#### [What you should do]
Line by line, copy the material that follows without leaving anything out.
• • •
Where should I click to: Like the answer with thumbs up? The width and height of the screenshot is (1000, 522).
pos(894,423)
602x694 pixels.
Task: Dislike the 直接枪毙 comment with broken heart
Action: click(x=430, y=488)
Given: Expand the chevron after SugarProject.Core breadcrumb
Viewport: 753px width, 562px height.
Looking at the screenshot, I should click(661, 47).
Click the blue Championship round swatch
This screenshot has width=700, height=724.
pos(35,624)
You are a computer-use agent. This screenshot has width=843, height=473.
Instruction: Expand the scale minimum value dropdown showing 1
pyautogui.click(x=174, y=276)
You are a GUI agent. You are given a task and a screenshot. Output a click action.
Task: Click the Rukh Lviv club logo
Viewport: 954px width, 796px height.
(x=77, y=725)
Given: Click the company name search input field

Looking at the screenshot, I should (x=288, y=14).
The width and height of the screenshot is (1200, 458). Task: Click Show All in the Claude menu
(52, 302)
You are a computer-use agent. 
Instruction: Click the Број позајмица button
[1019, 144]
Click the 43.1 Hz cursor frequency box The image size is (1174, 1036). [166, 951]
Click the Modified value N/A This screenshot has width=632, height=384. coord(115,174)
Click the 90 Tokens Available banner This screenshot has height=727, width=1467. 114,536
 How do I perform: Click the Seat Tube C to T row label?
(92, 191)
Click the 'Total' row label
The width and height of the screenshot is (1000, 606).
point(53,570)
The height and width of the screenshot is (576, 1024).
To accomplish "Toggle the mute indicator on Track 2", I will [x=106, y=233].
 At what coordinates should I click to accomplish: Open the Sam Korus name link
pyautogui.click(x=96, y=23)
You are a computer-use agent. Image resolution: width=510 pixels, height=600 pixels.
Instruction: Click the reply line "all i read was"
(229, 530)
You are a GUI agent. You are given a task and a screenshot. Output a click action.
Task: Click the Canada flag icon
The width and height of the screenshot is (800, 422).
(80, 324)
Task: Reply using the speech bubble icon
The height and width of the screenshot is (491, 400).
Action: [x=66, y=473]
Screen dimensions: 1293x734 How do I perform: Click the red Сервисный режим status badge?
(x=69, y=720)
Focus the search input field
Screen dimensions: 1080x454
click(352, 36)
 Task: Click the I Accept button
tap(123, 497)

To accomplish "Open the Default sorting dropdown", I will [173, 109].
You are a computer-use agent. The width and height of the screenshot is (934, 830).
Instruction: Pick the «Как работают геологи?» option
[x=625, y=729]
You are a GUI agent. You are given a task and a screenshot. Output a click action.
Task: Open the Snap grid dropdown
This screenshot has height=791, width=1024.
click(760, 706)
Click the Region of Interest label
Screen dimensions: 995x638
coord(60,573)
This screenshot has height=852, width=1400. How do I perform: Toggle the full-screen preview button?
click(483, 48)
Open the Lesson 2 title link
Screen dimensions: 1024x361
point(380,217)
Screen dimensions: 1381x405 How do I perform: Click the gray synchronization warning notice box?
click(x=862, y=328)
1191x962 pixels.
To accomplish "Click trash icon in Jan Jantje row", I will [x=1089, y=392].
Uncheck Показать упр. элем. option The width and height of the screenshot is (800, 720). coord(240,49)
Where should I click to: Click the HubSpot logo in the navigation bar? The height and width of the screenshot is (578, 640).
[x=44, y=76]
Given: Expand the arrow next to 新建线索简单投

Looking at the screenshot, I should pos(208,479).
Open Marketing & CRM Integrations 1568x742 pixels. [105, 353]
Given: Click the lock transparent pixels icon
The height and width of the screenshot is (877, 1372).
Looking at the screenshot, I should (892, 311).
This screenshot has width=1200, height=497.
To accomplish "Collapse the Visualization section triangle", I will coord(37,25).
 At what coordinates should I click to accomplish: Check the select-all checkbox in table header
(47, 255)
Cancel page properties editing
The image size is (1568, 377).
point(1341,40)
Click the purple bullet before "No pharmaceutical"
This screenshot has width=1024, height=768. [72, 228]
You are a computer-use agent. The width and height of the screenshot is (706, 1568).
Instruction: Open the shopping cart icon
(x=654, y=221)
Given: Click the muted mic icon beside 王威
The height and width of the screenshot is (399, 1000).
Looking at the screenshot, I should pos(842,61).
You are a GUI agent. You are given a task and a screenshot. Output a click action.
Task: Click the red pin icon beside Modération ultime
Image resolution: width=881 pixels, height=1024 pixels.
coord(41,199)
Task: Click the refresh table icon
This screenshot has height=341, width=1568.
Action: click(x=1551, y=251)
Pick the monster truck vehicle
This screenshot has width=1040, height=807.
• • •
#### [Task output]
Where should I click to: Like the answer with thumbs up? The width and height of the screenshot is (1000, 522).
pos(894,423)
602x694 pixels.
Task: Dislike the 直接枪毙 comment with broken heart
Action: click(x=430, y=488)
Given: Expand the chevron after SugarProject.Core breadcrumb
Viewport: 753px width, 562px height.
Looking at the screenshot, I should click(661, 47).
Click the blue Championship round swatch
This screenshot has width=700, height=724.
pos(35,624)
You are a computer-use agent. This screenshot has width=843, height=473.
Instruction: Expand the scale minimum value dropdown showing 1
pyautogui.click(x=174, y=276)
You are a GUI agent. You are given a task and a screenshot. Output a click action.
Task: Click the Rukh Lviv club logo
Viewport: 954px width, 796px height.
(x=77, y=725)
Given: Click the company name search input field

Looking at the screenshot, I should (x=288, y=14).
The width and height of the screenshot is (1200, 458). Task: Click Show All in the Claude menu
(52, 302)
You are a computer-use agent. 
Instruction: Click the Број позајмица button
[1019, 144]
Click the 43.1 Hz cursor frequency box The image size is (1174, 1036). [166, 951]
Click the Modified value N/A This screenshot has width=632, height=384. coord(115,174)
Click the 90 Tokens Available banner This screenshot has height=727, width=1467. 114,536
 How do I perform: Click the Seat Tube C to T row label?
(92, 191)
Click the 'Total' row label
The width and height of the screenshot is (1000, 606).
point(53,570)
The height and width of the screenshot is (576, 1024).
To accomplish "Toggle the mute indicator on Track 2", I will [x=106, y=233].
 At what coordinates should I click to accomplish: Open the Sam Korus name link
pyautogui.click(x=96, y=23)
You are a computer-use agent. Image resolution: width=510 pixels, height=600 pixels.
Instruction: Click the reply line "all i read was"
(229, 530)
You are a GUI agent. You are given a task and a screenshot. Output a click action.
Task: Click the Canada flag icon
The width and height of the screenshot is (800, 422).
(80, 324)
Task: Reply using the speech bubble icon
The height and width of the screenshot is (491, 400).
Action: [x=66, y=473]
Screen dimensions: 1293x734 How do I perform: Click the red Сервисный режим status badge?
(x=69, y=720)
Focus the search input field
Screen dimensions: 1080x454
click(352, 36)
 Task: Click the I Accept button
tap(123, 497)

To accomplish "Open the Default sorting dropdown", I will [173, 109].
You are a computer-use agent. The width and height of the screenshot is (934, 830).
Instruction: Pick the «Как работают геологи?» option
[x=625, y=729]
You are a GUI agent. You are given a task and a screenshot. Output a click action.
Task: Open the Snap grid dropdown
This screenshot has height=791, width=1024.
click(760, 706)
Click the Region of Interest label
Screen dimensions: 995x638
coord(60,573)
This screenshot has height=852, width=1400. How do I perform: Toggle the full-screen preview button?
click(483, 48)
Open the Lesson 2 title link
Screen dimensions: 1024x361
point(380,217)
Screen dimensions: 1381x405 How do I perform: Click the gray synchronization warning notice box?
click(x=862, y=328)
1191x962 pixels.
To accomplish "Click trash icon in Jan Jantje row", I will [x=1089, y=392].
Uncheck Показать упр. элем. option The width and height of the screenshot is (800, 720). coord(240,49)
Where should I click to: Click the HubSpot logo in the navigation bar? The height and width of the screenshot is (578, 640).
[x=44, y=76]
Given: Expand the arrow next to 新建线索简单投

Looking at the screenshot, I should pos(208,479).
Open Marketing & CRM Integrations 1568x742 pixels. [105, 353]
Given: Click the lock transparent pixels icon
The height and width of the screenshot is (877, 1372).
Looking at the screenshot, I should (892, 311).
This screenshot has width=1200, height=497.
To accomplish "Collapse the Visualization section triangle", I will coord(37,25).
 At what coordinates should I click to accomplish: Check the select-all checkbox in table header
(47, 255)
Cancel page properties editing
The image size is (1568, 377).
point(1341,40)
Click the purple bullet before "No pharmaceutical"
This screenshot has width=1024, height=768. [72, 228]
You are a computer-use agent. The width and height of the screenshot is (706, 1568).
Instruction: Open the shopping cart icon
(x=654, y=221)
Given: Click the muted mic icon beside 王威
The height and width of the screenshot is (399, 1000).
Looking at the screenshot, I should pos(842,61).
You are a GUI agent. You are given a task and a screenshot. Output a click action.
Task: Click the red pin icon beside Modération ultime
Image resolution: width=881 pixels, height=1024 pixels.
coord(41,199)
Task: Click the refresh table icon
This screenshot has height=341, width=1568.
Action: click(x=1551, y=251)
Pick the monster truck vehicle
This screenshot has width=1040, height=807.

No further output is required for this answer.